Your objective –
Scan the records for lines with the word "novos", and copy every such line.

Records for this task –
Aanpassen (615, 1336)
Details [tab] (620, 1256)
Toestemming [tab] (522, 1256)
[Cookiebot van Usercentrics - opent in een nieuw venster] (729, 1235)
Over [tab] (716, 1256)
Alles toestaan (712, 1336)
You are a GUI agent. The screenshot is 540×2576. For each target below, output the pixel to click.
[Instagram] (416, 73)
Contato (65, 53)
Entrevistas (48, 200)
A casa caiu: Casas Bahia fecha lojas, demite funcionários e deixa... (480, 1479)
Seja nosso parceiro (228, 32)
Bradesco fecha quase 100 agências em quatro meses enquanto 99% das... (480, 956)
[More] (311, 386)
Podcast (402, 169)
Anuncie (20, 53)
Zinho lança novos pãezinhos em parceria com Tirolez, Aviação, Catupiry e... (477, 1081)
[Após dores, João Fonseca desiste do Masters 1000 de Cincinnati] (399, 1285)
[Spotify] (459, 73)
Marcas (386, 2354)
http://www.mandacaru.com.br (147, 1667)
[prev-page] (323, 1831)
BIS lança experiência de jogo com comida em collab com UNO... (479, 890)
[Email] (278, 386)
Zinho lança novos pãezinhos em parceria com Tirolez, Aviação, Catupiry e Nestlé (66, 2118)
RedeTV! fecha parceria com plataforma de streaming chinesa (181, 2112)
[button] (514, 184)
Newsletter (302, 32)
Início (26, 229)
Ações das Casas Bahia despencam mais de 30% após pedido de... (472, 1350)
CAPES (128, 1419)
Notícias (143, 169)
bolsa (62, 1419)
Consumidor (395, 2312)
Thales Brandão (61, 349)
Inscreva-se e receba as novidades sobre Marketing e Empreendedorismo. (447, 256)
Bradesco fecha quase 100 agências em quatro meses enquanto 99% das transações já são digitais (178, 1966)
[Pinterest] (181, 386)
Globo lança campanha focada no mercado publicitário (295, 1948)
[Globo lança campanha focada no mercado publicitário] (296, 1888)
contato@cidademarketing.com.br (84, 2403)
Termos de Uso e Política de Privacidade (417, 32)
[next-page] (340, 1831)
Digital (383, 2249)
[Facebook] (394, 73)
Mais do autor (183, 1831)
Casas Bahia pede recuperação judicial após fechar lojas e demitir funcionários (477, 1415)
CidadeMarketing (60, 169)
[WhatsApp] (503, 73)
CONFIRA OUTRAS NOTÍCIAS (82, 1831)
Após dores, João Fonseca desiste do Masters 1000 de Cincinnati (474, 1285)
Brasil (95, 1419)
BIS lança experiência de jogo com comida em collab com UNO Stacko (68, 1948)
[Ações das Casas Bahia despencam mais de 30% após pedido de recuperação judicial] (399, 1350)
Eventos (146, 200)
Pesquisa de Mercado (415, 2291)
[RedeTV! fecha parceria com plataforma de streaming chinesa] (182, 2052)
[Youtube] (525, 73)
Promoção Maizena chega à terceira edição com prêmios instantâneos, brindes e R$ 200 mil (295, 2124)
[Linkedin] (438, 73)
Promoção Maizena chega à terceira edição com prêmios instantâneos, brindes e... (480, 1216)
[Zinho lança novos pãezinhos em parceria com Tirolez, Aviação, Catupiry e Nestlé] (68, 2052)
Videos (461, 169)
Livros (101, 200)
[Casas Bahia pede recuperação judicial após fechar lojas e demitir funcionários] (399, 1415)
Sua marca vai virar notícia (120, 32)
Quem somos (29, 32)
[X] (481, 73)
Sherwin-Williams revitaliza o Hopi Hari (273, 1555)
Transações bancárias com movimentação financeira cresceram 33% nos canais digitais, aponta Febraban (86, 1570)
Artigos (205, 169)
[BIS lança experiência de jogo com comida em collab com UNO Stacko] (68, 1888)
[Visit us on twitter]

Task solution –
Zinho lança novos pãezinhos em parceria com Tirolez, Aviação, Catupiry e... (477, 1081)
Zinho lança novos pãezinhos em parceria com Tirolez, Aviação, Catupiry e Nestlé (66, 2118)
[Zinho lança novos pãezinhos em parceria com Tirolez, Aviação, Catupiry e Nestlé] (68, 2052)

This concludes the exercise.